I imagined the passengers could see me,
Imagined I was a passenger that could see me
Looking up

Lerner’s narrator, Adam, tells stories by recycling the stories of others. A traumatic incident at a river told to him over instant messenger by a friend becomes his own story he tells to a date, who is horrified as he narrates “sucking on limes” to relieve shock. He lies to his love interests, who become interchangeable, about his parents and his upbringing, and he uses reporting on historical moments as a way to tie himself down to those historical moments. He is a collection of responses to others.

Over the break, I also started playing Dwarf Fortress, a game about avoiding the recurring, inevitable spiral of collapse for as long as you can.

Dwarf Fortress was released in 2002 as freeware, and has now released in an expanded form 20 years later on Steam. It’s a management and storytelling game where you build a community of dwarves and assign them tasks to help grow your fortress. They will do things on autopilot until something breaks, often their psyche, and they are taken by a strange mood and create something. My first dwarf to go crazy created an apricot wooden crutch that they carried around with them, despite never using it. The second, who was unable to pray to their god for too long, created a stool that they then decided had been a family heirloom for generations.
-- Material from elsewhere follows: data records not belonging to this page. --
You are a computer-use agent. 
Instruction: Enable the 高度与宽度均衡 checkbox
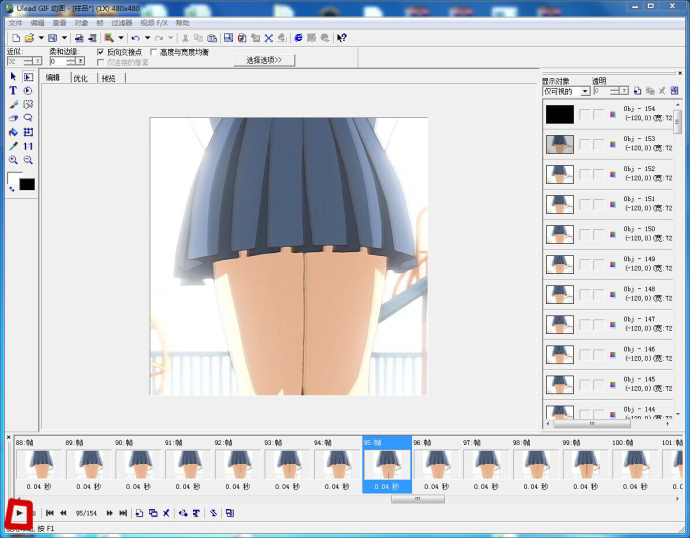[x=153, y=52]
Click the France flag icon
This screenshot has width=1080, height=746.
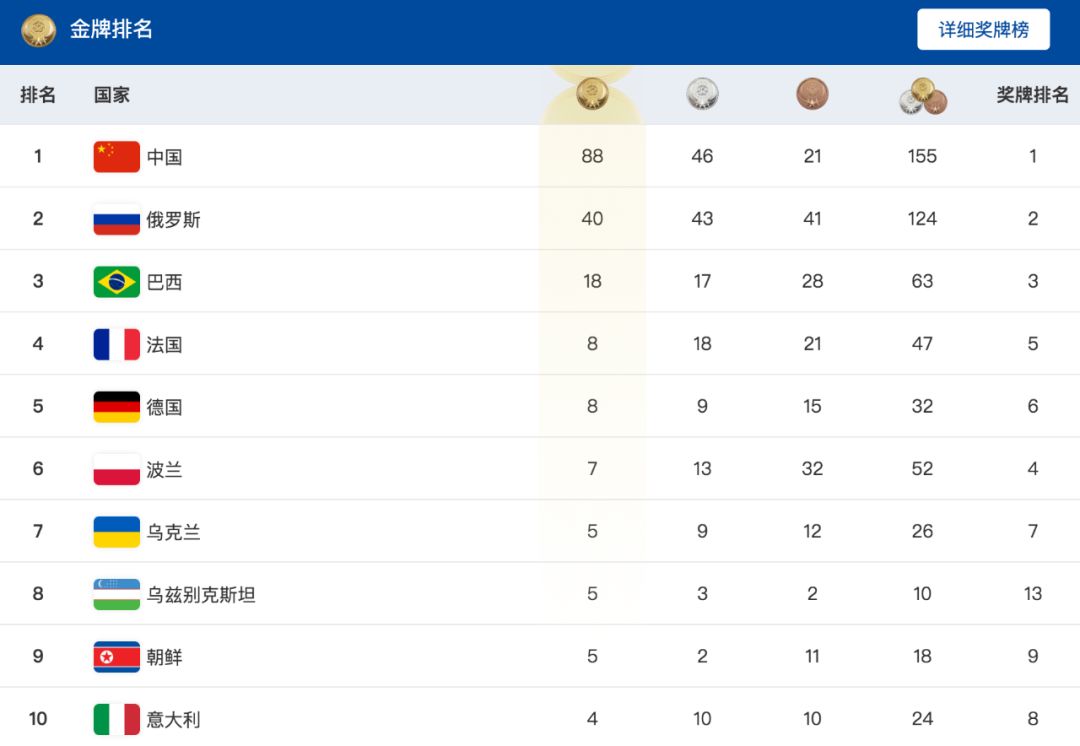(x=116, y=344)
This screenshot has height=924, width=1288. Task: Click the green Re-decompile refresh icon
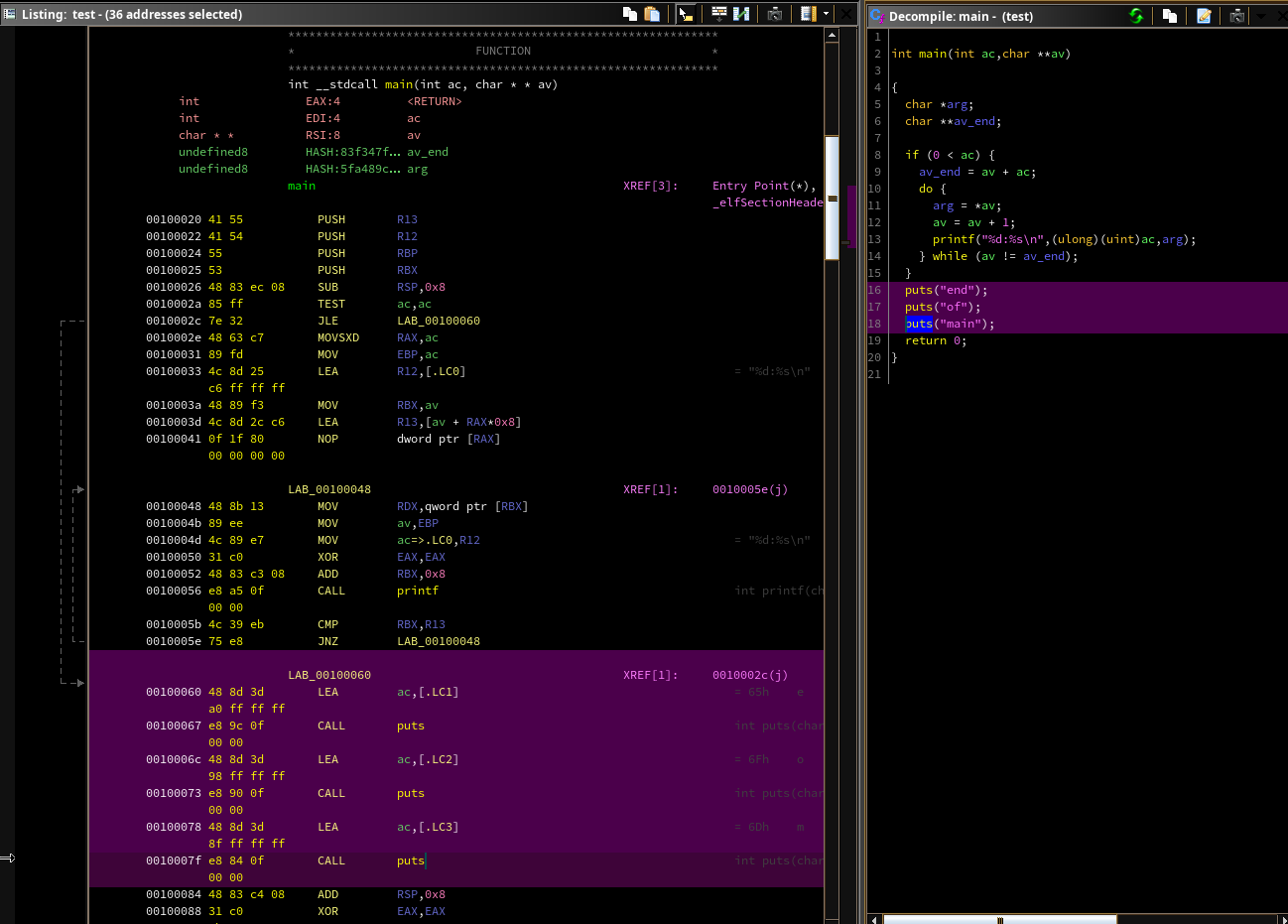point(1136,16)
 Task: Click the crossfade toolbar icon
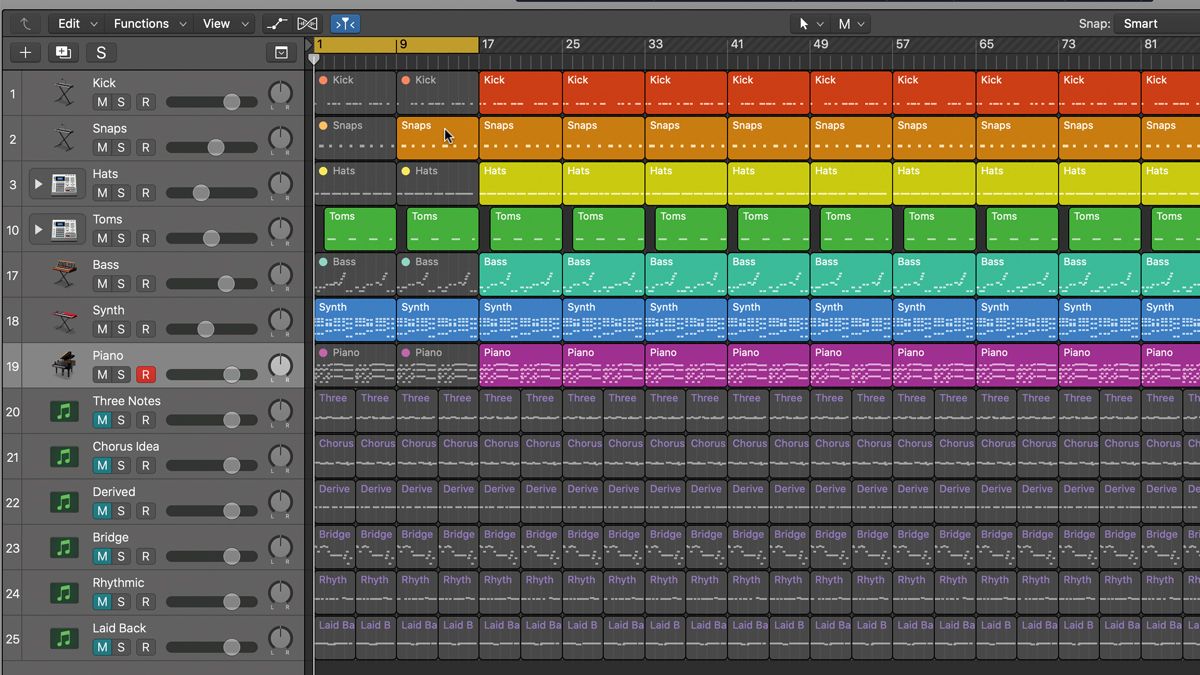point(306,23)
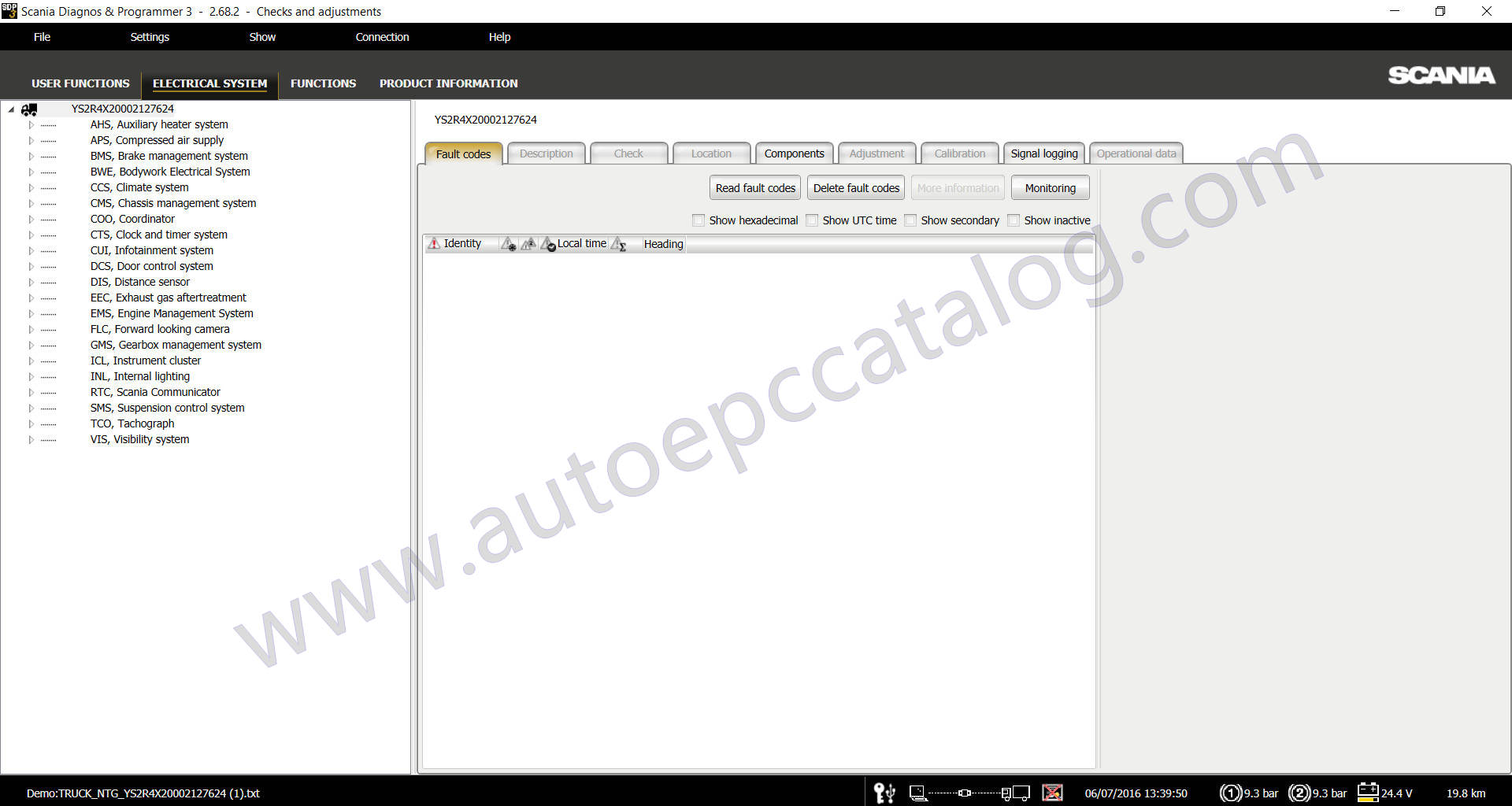Click the crossed-out red status bar icon

tap(1052, 793)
In Dwarf Fortress, I found a different kind of poetry arranged from descriptions about the world. Each dwarf has their own personality, which is constituted by a list of traits such as “disdains leisure” or “not concerned with the feelings of others.” They will do things and then feel emotions. Not only that, they will do things and then remember doing them and feel different emotions. A dwarf talks with a friend and feels fondness. A dwarf remembers talking with a friend and feels fondness. A dwarf gets caught in the rain and then feels frustrated recalling being caught in the rain. One dwarf of mine, a baby, witnessed a murder and then recalled the traumatizing effect of that witnessing again and again, for the rest of her life.

A top-down view of a map from Dwarf Fortress overlayed with a text box describing a dwarf's traumatic experience with a cyclops. The barely-sensible phrases "Nog Ochreg listened the Emerald Spark's cyclops blood. It is spattered with Nog Ochreg listened the Emerald Spark's cyclops blood..." are recursively repeated.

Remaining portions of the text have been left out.